The Dutch gambling tax is scheduled to rise in two phases. The first increase raised the tax from 30.5% to 34.2% of gross gaming revenue (GGR) and went into effect on January 1, 2025. A further hike will bring the tax to 37.8% starting January 1, 2026. Holland Casino has already experienced the initial impact of this tax rise in the first half of 2025, and the company voiced concerns about the upcoming increase.
Bergervoet noted that if the 37.8% tax rate had been in place during the first half of the year, Holland Casino’s profits would have been significantly affected. At the current rate of 34.2%, the company faced an additional €13.5 million in costs during this period. He warned that if the 37.8% rate had been applied, the company would have closed the first half with a minimal profit of €1.1 million, or potentially a loss of €5.5 million if it hadn’t benefited from a one-time revenue boost from property sales.
“The financial pressure remains high, especially considering the planned second increase in gaming tax in 2026,” Bergervoet remarked, underlining the fragility of the company’s position despite efforts to mitigate such impacts.
Holland Casino’s financial results were bolstered by the sale of two properties, which collectively brought in €11.4 million. The sale of a location in Zandvoort generated €8.7 million, while the former Groningen casino contributed €2.7 million. These transactions boosted the operator’s profit by €6.6 million.
Overall, Holland Casino reported a slight decline in year-on-year revenue to €390.9 million for the first half of the year. While in-store revenue saw slight growth, online revenue decreased, primarily due to stricter player protection measures introduced in October 2024. These new measures limited player deposits to €700 per month, with a reduced cap of €300 for players aged 18 to 25.
Despite these challenges, the company managed to reduce its operating expenses by €30.1 million, achieved through targeted cost-saving measures, including a restructuring at its head office. As a result, Holland Casino reported a profit before corporate tax of €14.2 million, a significant improvement from the previous year’s €3.5 million loss.
The initial tax hike, intended to boost government revenue, has not yet met expectations. Dutch publication Financieele Dagblad reported in August that the Licensed Dutch Online Gambling Providers (VNLOK) trade body showed a 25% year-on-year decline in gross gaming revenue for the first half of the year. Consequently, Kansspelautoriteit, the Dutch gaming authority, collected only 83% of the tax revenue compared to the previous year, despite the higher tax rate applied since January.
The Ministry of Finance had anticipated an additional €200 million in annual revenue from 2025 to 2028 when the tax increase was approved. However, these projections have not materialized as expected, raising questions about the effectiveness of the tax strategy.

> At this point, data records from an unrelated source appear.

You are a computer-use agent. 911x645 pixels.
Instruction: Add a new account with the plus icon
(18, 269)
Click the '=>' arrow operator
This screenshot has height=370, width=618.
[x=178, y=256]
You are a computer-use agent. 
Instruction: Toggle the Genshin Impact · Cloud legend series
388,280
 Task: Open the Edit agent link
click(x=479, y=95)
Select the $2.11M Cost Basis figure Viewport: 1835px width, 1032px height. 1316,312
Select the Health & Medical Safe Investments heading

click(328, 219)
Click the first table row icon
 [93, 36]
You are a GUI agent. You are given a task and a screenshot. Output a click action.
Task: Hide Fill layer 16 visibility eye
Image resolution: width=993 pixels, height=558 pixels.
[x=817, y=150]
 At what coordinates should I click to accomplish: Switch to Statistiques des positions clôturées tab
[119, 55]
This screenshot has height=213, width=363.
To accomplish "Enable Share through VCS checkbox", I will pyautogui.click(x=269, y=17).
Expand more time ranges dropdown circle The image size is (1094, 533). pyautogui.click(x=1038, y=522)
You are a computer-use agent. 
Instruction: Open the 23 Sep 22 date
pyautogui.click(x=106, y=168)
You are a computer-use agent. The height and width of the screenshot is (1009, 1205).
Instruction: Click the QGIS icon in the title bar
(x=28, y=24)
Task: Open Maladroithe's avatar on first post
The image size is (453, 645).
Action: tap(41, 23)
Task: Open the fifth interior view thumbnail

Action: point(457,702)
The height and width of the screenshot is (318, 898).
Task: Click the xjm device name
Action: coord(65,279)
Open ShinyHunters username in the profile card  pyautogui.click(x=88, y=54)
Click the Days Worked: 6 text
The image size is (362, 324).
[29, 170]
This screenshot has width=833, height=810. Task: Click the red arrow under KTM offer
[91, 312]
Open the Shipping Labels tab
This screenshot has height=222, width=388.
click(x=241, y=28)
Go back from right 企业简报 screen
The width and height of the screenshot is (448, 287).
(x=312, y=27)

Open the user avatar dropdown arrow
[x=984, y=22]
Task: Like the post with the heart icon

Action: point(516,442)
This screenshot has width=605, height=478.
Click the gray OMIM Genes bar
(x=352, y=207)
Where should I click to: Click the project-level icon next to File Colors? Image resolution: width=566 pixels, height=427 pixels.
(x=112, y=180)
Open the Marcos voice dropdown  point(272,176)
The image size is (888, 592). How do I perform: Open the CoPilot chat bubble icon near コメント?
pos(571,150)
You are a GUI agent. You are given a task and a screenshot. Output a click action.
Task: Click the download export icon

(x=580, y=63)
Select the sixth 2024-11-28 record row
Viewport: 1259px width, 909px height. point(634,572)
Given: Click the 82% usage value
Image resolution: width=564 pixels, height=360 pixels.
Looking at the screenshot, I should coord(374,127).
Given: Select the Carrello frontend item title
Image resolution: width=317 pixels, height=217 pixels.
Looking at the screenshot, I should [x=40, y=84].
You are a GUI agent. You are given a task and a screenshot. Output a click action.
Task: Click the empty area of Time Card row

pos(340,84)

Industry experts suggest that the tax increase may have unintended consequences, as it could potentially drive players to untaxed or less-regulated markets, reducing the overall revenue generated from licensed operators. The increased financial burden on operators like Holland Casino might inadvertently stifle market growth instead of encouraging it.
On the other hand, some argue that the government’s intent to increase tax revenue from the gambling industry is justified, considering the social responsibilities tied to gambling activities. The funds generated from taxes are often allocated to social initiatives, including gambling addiction prevention and treatment programs. The government may need to strike a balance between taxation and industry sustainability to achieve its objectives.
As Holland Casino navigates the evolving tax landscape, the company is likely to explore additional cost-reduction strategies and potential revenue-generating opportunities to maintain its financial stability. The upcoming year will be crucial in determining the long-term effects of the tax increase on both the company and the broader Dutch gambling industry.
In conclusion, while the Dutch gambling tax increase poses challenges for Holland Casino and the industry as a whole, it underscores the ongoing debate between generating government revenue and ensuring a sustainable gambling market. The next phase of the tax hike will be closely monitored by stakeholders to assess its impact and guide future policy decisions.